# An Essay Contest



## Sunshine (Jan 23, 2012)

How about an essay contest?  Start an essay thread for a topic.  That thead stays closed for a few days to give time to write it.  Each person writes the essay.  The thread opens for a couple of days for posting them.  No argument.  No rebuttal.  Just essays.  On say a topic like 'Talk Is Cheap.'  Or watever would make a good essay.

Anybody wanna play?


----------



## derk (Jan 23, 2012)

Sunshine said:


> How about an essay contest?  Start an essay thread for a topic.  That thead stays closed for a few days to give time to write it.  Each person writes the essay.  The thread opens for a couple of days for posting them.  No argument.  No rebuttal.  Just essays.  On say a topic like 'Talk Is Cheap.'  Or watever would make a good essay.
> 
> Anybody wanna play?



Thats cool! How long whats the word limit? Can we post pictures? How will they be judged? Can we get inventive with the topic can it border on tastefully erotic? And humor are we allowed to make you laugh can it be, damned funny honey?
I say we write the first essay on sunshine and we commemorate it to you for coming up with the idea. This could be fun.


----------



## midcan5 (Jan 24, 2012)

http://www.usmessageboard.com/writing/50677-life-chance-eternity.html


----------



## editec (Jan 24, 2012)

Depending on the topic, I'll play.


----------



## Sunshine (Jan 24, 2012)

derk said:


> sunshine said:
> 
> 
> > how about an essay contest?  Start an essay thread for a topic.  That thead stays closed for a few days to give time to write it.  Each person writes the essay.  The thread opens for a couple of days for posting them.  No argument.  No rebuttal.  Just essays.  On say a topic like 'talk is cheap.'  or watever would make a good essay.
> ...



omg!


----------



## Ringel05 (Jan 24, 2012)

Sunshine said:


> How about an essay contest?  Start an essay thread for a topic.  That thead stays closed for a few days to give time to write it.  Each person writes the essay.  The thread opens for a couple of days for posting them.  No argument.  No rebuttal.  Just essays.  On say a topic like 'Talk Is Cheap.'  Or watever would make a good essay.
> 
> Anybody wanna play?



Essay:
Phylosophy
I'm right, you're wrong, just because I say so.

Sources:
Me


----------



## Sunshine (Jan 24, 2012)

Here is one I posted on another forum.  It really did come out of a dream:



> 1.	One morning around Christmas a year or so ago, I awoke out of a dream, and realized these people had been with me in my dreams.
> 
> The Ghost of Christmas Past
> 
> ...



I wish others would post things they have written.  I think there is some talent going to waste amidst all the arguing and bickering.


----------



## derk (Jan 25, 2012)

The patriot act was the consequence by us to have a watchful and vigilant tool to strengthen the security of our nation. Those steps formed the first sets of responses to the larger issue we still face. How to deal with radical religious extremist violence now that its an AMERICAN wound. The continued onslaught of cowardly attacks against us will show the character of this nation; to bring peace through strength. 

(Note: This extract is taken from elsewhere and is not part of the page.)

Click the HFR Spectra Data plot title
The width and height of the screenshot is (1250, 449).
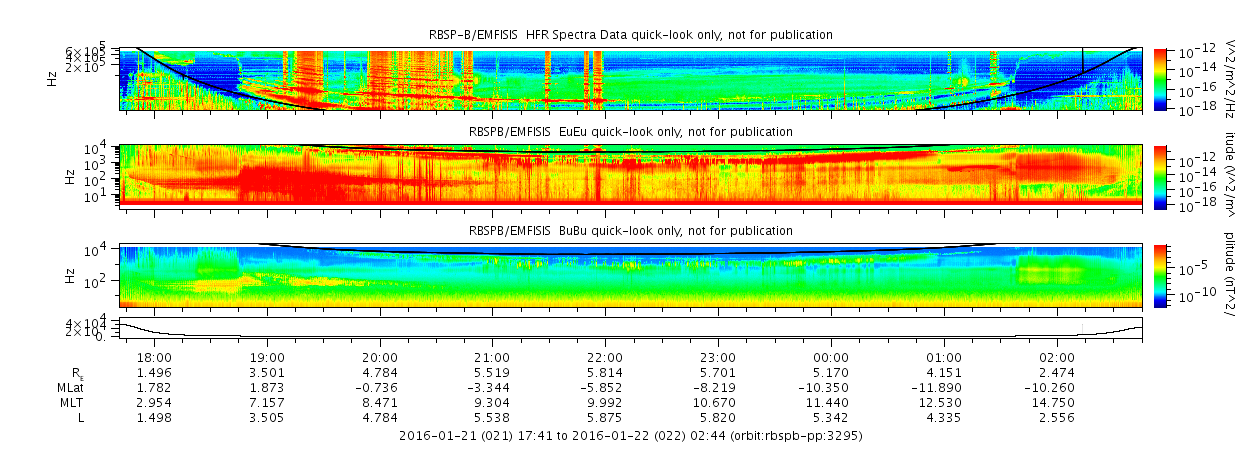pos(631,35)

These days are trying and filled with an inner strife that we face together as one people. Black and white alike know of their struggles and the new challenges they face as Americans since the election of the first black American as President. That may be seen by outsiders as a weakness of values for us. Yet we see it as internal to the workings of a fledgling system whereby men of different races coexist, in a series of trials both civil and political that they have fought for and won against each other to govern this country. That freedom of association is what helps, America Keep rising. From the ashes of slavery and the tragedy of the Twin Towers helping us to overcome our national adversity for the common good of the country.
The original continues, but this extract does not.